En los últimos días, noté una campaña en algunos medios de comunicación, sobre todo en los canales de la empresa ubicada en Chapultepec 18, en la cual se afirmó que el Cruz Azul ante América ha rebasado, en expectativa, pasión y calidad, al “Clásico nacional”, entre los azulcrema y las Chivas.
Considero bizantina la discusión, ya que no llegaremos a ninguna conclusión que haga prueba plena.
En gustos se rompen géneros y le puedo asegurar que, en el norte, pensarán que Rayados vs Tigres es lo máximo y los rojinegros del Atlas creerán, a pie juntillas, que su juego ante el Chiverío, acapara la atención del país.
La verdad es que se trata de una muy interesante rivalidad, entre dos equipos muy importantes en nuestra Liga, aunque históricamente, los de Coapa le saquen mucha ventaja en blasones a los celestes.
Fue un muy buen partido de futbol, jugado con la intensidad, la garra y la fuerza con las que se deben encarar este tipo de compromisos.
Además, ¡oiga usted!, como decía el inmortal Paco Malgesto: que bien está jugando el Cruz Azul.
Cuando decidieron no renovar en el banquillo de La Noria a Vicente Sánchez, se vino un alud de críticas, sobre todo hacia el director deportivo, el señor Iván Alonso, cuestionado incluso en su honestidad.
Trajeron a Nicolás Larcamón, quien ha demostrado que lo hecho con Puebla, León y Necaxa no ha sido fruto de la casualidad.
El tipo convence al jugador de la clase de planteamiento que quiere desarrollar y, a partir de conceptos claros, plasma su idea en el campo de juego.
Además, andan como aviones en el tema de la condición física.
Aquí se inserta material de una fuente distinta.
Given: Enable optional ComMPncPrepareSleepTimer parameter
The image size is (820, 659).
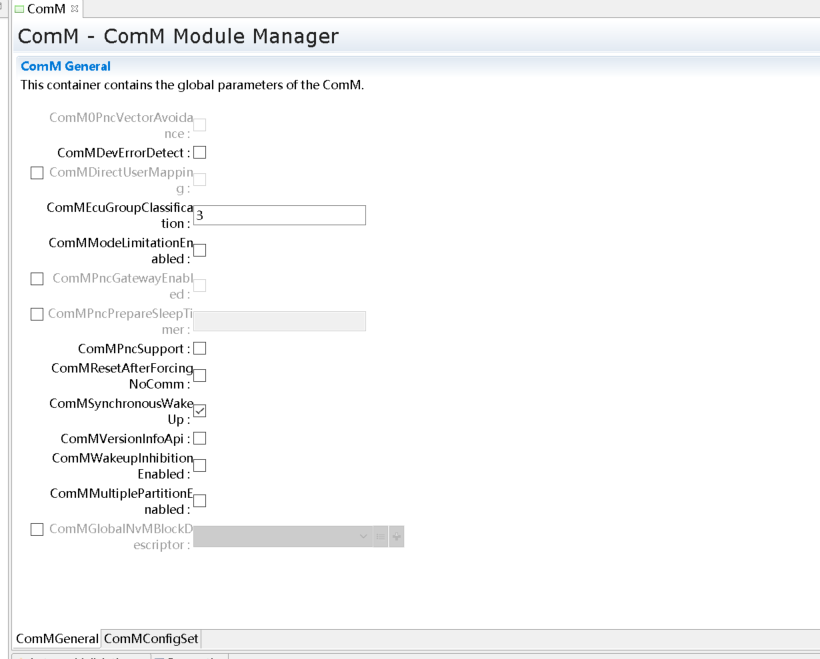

Mire que, para superar en ese rubro a los americanistas, se necesita, como en “La Bamba”, un poco de gracia y otra cosita.
Al margen de errores defensivos en ambos escuadrones, nos regaló la “Máquina Celeste”, en el gol del triunfo, un monumento a los que es el futbol colectivo y de asociación, signado en última instancia por su símbolo y capitán, Nacho Rivero.
Con la localía en Ciudad Universitaria, a la que seguramente no querrán renunciar, han llegado al subliderato e irán por más cuando, el martes, visiten al inestable Necaxa.
Lo que debe tener muy preocupados a la directiva y al cuerpo técnico, es la cantidad de lesiones que están asolando al campamento azulcrema.
No solo es la lista oficial de inhabilitados, sino también la de aquellos que, teóricamente listos para alinear, no han regresado a un nivel óptimo.
Si bien es cierto que han sabido conformar un plantel vasto en nombres y calidad, también lo es que para André Jardine o para cualquier otro estratega, prescindir, según la última actualización, de seis jugadores titulares y cuatro más en plena recuperación, obliga a replantear entrenamientos y alineaciones.
De cara al cierre de torneo, esas modificaciones deberán cambiar, para bien, el desempeño. Hoy simplemente…son un hospital.